» **WHAT TO WORK ON**
Change every "Given" in the lines below to "Goal" and keep everything else the same.

» **LISTED RECORDS**
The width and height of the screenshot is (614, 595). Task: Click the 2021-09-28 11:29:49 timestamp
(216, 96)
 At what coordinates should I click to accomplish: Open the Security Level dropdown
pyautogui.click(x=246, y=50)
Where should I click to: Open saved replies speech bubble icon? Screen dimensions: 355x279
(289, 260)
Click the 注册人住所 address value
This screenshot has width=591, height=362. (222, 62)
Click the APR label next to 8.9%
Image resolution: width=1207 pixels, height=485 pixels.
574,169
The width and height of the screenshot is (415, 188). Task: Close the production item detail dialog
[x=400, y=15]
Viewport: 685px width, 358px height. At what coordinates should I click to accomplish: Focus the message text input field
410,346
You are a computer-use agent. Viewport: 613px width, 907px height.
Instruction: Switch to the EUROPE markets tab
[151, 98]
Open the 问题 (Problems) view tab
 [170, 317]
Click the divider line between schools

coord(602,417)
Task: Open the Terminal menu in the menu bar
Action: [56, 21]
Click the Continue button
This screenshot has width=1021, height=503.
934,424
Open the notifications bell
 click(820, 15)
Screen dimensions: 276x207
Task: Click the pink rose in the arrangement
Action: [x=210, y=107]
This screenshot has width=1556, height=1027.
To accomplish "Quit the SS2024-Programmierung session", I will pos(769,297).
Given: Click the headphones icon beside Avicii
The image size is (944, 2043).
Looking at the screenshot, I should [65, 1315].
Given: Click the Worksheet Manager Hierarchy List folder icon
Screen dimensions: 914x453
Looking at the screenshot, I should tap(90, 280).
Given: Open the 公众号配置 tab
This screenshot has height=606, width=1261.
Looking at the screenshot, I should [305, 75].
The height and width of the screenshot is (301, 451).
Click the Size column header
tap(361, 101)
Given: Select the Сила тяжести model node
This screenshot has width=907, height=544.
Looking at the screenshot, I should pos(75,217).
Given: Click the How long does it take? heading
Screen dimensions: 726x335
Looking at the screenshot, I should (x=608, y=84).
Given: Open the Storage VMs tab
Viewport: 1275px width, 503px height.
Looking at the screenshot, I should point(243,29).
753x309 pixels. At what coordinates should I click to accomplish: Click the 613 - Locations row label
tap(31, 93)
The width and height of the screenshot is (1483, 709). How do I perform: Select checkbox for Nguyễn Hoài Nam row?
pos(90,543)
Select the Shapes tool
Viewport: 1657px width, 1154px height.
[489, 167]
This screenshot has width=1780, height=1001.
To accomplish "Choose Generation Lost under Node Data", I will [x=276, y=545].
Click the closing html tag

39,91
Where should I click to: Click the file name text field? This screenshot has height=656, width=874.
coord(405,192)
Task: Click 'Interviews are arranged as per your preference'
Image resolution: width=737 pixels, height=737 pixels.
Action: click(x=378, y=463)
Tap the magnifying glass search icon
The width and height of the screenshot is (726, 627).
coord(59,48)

» **REPLY TO THE EXERCISE**
The width and height of the screenshot is (614, 595). Task: Click the 2021-09-28 11:29:49 timestamp
(216, 96)
 At what coordinates should I click to accomplish: Open the Security Level dropdown
pyautogui.click(x=246, y=50)
Where should I click to: Open saved replies speech bubble icon? Screen dimensions: 355x279
(289, 260)
Click the 注册人住所 address value
This screenshot has width=591, height=362. (222, 62)
Click the APR label next to 8.9%
Image resolution: width=1207 pixels, height=485 pixels.
574,169
The width and height of the screenshot is (415, 188). Task: Close the production item detail dialog
[x=400, y=15]
Viewport: 685px width, 358px height. At what coordinates should I click to accomplish: Focus the message text input field
410,346
You are a computer-use agent. Viewport: 613px width, 907px height.
Instruction: Switch to the EUROPE markets tab
[151, 98]
Open the 问题 (Problems) view tab
 [170, 317]
Click the divider line between schools

coord(602,417)
Task: Open the Terminal menu in the menu bar
Action: [56, 21]
Click the Continue button
This screenshot has width=1021, height=503.
934,424
Open the notifications bell
 click(820, 15)
Screen dimensions: 276x207
Task: Click the pink rose in the arrangement
Action: [x=210, y=107]
This screenshot has width=1556, height=1027.
To accomplish "Quit the SS2024-Programmierung session", I will pos(769,297).
Goal: Click the headphones icon beside Avicii
The image size is (944, 2043).
Looking at the screenshot, I should [65, 1315].
Goal: Click the Worksheet Manager Hierarchy List folder icon
Screen dimensions: 914x453
Looking at the screenshot, I should tap(90, 280).
Goal: Open the 公众号配置 tab
This screenshot has height=606, width=1261.
Looking at the screenshot, I should [305, 75].
The height and width of the screenshot is (301, 451).
Click the Size column header
tap(361, 101)
Goal: Select the Сила тяжести model node
This screenshot has width=907, height=544.
Looking at the screenshot, I should pos(75,217).
Goal: Click the How long does it take? heading
Screen dimensions: 726x335
Looking at the screenshot, I should (x=608, y=84).
Goal: Open the Storage VMs tab
Viewport: 1275px width, 503px height.
Looking at the screenshot, I should point(243,29).
753x309 pixels. At what coordinates should I click to accomplish: Click the 613 - Locations row label
tap(31, 93)
The width and height of the screenshot is (1483, 709). How do I perform: Select checkbox for Nguyễn Hoài Nam row?
pos(90,543)
Select the Shapes tool
Viewport: 1657px width, 1154px height.
[489, 167]
This screenshot has width=1780, height=1001.
To accomplish "Choose Generation Lost under Node Data", I will [x=276, y=545].
Click the closing html tag

39,91
Where should I click to: Click the file name text field? This screenshot has height=656, width=874.
coord(405,192)
Task: Click 'Interviews are arranged as per your preference'
Image resolution: width=737 pixels, height=737 pixels.
Action: click(x=378, y=463)
Tap the magnifying glass search icon
The width and height of the screenshot is (726, 627).
coord(59,48)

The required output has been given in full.